§ **Instructions**
- 1) In the article on Notre Dame's defensive line, how many Fighting Irish linemen showed up with their coaches the first time?
- 2) Write out part of the article on Notre Dame's defensive line word for word, beginning at the words "Thursday night is" and stopping after "otherwise blank stares.".
- 3) Extend the article on Notre Dame's defensive line, starting right after its last sentence.
### Passage to read
How Notre Dame's D-line became so dominant

College Football, Notre Dame Fighting Irish

On this Thursday night, the wait staff at Ruth's Chris Steak House in Granger, Indiana, will scramble to locate the last of its remaining bread bowls and push together a long string of tables in the back corner of the restaurant. They are accustomed now to the onslaught of 4,500 pounds of hungry men wrapped in blue-and-gold sweatpants who ramble through their doors each week.

Thursday night is discounted burger night at the usually pricey chain restaurant, which makes it a perfect night for the Notre Dame defensive line to get a little taste of the good life on a college student's budget. The first time the group of 16 Fighting Irish linemen and their coaches showed up for what has become a weekly tradition, the woefully unprepared waiter saddled with serving them plopped one lonely bread basket in the middle of their table. No one reached for the bread. The waiter was greeted instead by more than a dozen sets of tilted heads, indignantly raised eyebrows and otherwise blank stares.
######
### Extracted records
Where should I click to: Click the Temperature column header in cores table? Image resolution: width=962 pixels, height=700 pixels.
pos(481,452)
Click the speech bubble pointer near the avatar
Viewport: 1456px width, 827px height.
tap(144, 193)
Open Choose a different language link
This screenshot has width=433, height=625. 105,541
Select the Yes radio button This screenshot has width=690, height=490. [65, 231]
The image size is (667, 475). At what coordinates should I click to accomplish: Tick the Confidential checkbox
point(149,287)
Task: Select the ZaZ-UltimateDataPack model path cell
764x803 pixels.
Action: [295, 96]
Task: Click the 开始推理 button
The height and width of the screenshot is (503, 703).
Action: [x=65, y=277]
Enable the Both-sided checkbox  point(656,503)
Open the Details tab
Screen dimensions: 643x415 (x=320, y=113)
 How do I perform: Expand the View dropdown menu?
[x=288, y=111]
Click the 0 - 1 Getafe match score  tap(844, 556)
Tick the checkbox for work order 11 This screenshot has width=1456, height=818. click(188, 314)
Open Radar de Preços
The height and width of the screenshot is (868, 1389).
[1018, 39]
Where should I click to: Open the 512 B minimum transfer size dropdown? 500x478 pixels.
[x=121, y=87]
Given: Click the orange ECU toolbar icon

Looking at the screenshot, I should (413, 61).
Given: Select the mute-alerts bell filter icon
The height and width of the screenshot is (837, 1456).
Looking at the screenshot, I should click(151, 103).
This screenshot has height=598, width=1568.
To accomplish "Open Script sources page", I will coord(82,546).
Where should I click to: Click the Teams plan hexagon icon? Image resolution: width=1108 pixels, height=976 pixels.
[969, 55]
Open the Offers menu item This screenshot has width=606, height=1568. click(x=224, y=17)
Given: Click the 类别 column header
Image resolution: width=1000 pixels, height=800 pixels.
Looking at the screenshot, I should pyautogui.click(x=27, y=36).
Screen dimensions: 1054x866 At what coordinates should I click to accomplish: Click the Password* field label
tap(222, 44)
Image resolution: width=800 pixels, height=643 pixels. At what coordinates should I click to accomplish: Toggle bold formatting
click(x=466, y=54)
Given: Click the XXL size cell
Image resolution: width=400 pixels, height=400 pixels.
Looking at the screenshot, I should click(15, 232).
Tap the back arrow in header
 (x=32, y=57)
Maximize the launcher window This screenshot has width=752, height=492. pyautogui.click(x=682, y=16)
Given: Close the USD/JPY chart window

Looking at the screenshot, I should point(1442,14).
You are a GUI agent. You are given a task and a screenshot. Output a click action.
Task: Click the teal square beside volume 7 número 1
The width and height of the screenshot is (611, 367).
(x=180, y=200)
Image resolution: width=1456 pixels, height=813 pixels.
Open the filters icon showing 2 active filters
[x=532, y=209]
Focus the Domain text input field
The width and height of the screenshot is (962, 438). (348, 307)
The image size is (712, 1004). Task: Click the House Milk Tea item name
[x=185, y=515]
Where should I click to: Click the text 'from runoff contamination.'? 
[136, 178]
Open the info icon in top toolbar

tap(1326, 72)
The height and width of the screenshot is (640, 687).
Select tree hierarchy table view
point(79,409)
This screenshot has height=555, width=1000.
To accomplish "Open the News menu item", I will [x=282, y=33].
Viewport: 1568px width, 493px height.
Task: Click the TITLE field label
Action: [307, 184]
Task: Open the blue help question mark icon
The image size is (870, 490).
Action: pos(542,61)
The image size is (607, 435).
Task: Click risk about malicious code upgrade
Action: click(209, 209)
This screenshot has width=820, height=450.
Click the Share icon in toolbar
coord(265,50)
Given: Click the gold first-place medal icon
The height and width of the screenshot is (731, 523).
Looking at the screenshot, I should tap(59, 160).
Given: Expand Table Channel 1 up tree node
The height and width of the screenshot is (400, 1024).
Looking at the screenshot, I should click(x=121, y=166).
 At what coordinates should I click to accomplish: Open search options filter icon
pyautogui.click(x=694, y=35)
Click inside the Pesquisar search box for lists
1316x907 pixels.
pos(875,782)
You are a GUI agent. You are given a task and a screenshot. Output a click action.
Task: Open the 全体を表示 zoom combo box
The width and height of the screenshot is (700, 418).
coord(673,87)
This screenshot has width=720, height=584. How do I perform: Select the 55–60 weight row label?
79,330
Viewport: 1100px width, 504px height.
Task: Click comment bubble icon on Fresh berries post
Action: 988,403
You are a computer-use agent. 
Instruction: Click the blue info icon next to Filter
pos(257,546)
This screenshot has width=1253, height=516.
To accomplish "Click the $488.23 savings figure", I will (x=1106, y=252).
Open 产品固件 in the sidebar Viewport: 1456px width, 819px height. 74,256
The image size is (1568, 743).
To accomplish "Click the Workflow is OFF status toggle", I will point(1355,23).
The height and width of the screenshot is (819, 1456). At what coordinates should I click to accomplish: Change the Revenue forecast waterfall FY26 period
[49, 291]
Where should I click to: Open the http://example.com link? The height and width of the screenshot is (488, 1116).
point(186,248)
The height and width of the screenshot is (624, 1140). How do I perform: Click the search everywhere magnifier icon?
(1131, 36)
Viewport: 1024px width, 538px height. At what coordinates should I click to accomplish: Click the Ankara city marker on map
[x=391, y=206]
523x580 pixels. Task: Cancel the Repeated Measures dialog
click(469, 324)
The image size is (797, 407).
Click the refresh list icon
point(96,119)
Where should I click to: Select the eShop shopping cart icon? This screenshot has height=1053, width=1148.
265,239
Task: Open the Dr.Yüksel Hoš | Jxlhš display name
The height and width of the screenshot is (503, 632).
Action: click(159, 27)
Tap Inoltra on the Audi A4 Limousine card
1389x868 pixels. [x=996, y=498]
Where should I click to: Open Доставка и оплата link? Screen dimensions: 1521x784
######
§ **Responses to the exercise**
- 1) 16

- 2)
Thursday night is discounted burger night at the usually pricey chain restaurant, which makes it a perfect night for the Notre Dame defensive line to get a little taste of the good life on a college student's budget. The first time the group of 16 Fighting Irish linemen and their coaches showed up for what has become a weekly tradition, the woefully unprepared waiter saddled with serving them plopped one lonely bread basket in the middle of their table. No one reached for the bread. The waiter was greeted instead by more than a dozen sets of tilted heads, indignantly raised eyebrows and otherwise blank stares.

- 3)
"The next week when we came," said fifth-year senior Jonathan Bonner, "they were ready for us."

This a group that makes sure everybody gets theirs.

No position group at Notre Dame has had a more dramatic and impactful turnaround in the past two years than the defensive line. Like the well-dressed waiters, opposing quarterbacks know by now to prepare to see a lot of them.

The No. 3 Irish have allowed one passing touchdown in their past four games and rank second in college football for yards allowed per passing attempt (5.3). Saturday at Yankee Stadium, they'll play a key role in trying to slow down No. 13 Syracuse, a team that has topped 50 points five times already this season, in perhaps the biggest remaining obstacle to an undefeated regular season. Head coach Brian Kelly credits much of that defensive success to the "selfless" four-man pass rush on which no player really cares which of them gets the credit.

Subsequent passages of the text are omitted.